They may have the option of clawing back some of the profits made – even years after the sale – in the form of overage.
Property practitioners are reporting seeing a rise in the use of overage agreements in recent times and, though sporadic, case law is highlighting some of the risks around such agreements.
Overage arises where there is a sale of land or property which is expected to rise significantly in value post-completion. For instance, building developers purchase a piece of land, build a housing development on the land and then sell for significant profit. The contract of sale of the land will include conditions which may entitle the seller to a share of the profits.
The four key ingredients of an effective overage agreement are:
- Fixed duration, eg a set number of years
- Events triggering the buyer’s obligation to pay overage, often the grant of planning permission
- How overage will be calculated, eg a fixed sum or a percentage of the increase in value
- How the obligation to pay overage is secured, eg a restriction or charge registered against the title (depending on whether or not there is a lender)

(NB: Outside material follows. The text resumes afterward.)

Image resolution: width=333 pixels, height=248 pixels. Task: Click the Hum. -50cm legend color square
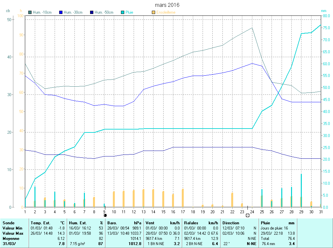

The rise in overage agreements is likely to precipitate an increase in disputes. Practitioners involved in drafting overage conditions must ensure they take great care in drafting and advising to minimise the risk of problems arising.
A recent ruling involving overage was actually brought in relation to the termination of a conditional fee agreement. In Escalate Law Limited, Bermans (2012) Limited v Kennedy  8 WLUK 99, the defendants bought a piece of land in Leicestershire from the local diocese, subject to an overage agreement in the seller’s favour. The buyers used a local firm of solicitors.
The purchase was completed in 2013, and in 2017 the buyers secured planning permission for a single dwelling house. Development had to begin within three years of planning permission being granted.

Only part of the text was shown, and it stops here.